◆ EXERCISE REQUIREMENTS: Write out the entries below word for word, beginning at the line that contains "You are a GUI" and ending with the line that contains "The height and width of the screenshot is (464, 773).".

* * *

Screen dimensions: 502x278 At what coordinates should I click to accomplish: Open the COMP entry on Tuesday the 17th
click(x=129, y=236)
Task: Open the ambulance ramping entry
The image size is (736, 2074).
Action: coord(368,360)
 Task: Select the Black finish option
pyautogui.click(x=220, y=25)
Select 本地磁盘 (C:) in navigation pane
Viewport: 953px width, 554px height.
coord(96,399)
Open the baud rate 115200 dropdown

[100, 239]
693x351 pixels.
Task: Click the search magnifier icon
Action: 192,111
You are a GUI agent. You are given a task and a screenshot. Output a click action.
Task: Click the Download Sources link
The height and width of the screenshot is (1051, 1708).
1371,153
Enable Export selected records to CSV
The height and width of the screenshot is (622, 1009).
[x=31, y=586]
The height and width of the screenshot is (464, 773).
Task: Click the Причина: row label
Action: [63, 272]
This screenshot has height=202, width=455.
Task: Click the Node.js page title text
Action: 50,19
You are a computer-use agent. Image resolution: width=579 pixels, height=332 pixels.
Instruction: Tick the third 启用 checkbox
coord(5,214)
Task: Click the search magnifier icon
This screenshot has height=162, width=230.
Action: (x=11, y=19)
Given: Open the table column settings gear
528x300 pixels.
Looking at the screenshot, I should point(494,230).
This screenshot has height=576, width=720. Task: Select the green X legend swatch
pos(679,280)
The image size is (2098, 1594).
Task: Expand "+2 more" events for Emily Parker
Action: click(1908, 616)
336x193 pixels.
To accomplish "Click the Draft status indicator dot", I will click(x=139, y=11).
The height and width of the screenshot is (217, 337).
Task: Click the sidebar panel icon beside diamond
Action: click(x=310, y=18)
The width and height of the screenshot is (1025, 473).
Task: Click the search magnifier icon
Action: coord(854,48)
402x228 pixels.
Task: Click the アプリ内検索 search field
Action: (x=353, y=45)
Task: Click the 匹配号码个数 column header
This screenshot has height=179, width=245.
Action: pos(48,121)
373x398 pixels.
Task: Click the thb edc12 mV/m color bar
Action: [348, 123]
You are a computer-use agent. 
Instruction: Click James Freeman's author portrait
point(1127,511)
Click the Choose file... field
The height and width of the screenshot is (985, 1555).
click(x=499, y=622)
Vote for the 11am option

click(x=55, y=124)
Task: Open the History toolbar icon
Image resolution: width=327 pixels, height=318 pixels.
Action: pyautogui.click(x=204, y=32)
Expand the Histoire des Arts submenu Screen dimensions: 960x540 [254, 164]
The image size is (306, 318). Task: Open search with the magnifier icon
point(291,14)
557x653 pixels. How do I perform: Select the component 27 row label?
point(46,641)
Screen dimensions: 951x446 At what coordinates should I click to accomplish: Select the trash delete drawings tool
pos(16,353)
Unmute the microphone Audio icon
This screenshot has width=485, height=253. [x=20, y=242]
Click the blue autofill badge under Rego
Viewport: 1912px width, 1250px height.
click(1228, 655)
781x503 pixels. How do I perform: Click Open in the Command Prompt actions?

* * *

◆ FINISHED TASK:
You are a GUI agent. You are given a task and a screenshot. Output a click action.
Task: Click the Download Sources link
The height and width of the screenshot is (1051, 1708).
1371,153
Enable Export selected records to CSV
The height and width of the screenshot is (622, 1009).
[x=31, y=586]
The height and width of the screenshot is (464, 773).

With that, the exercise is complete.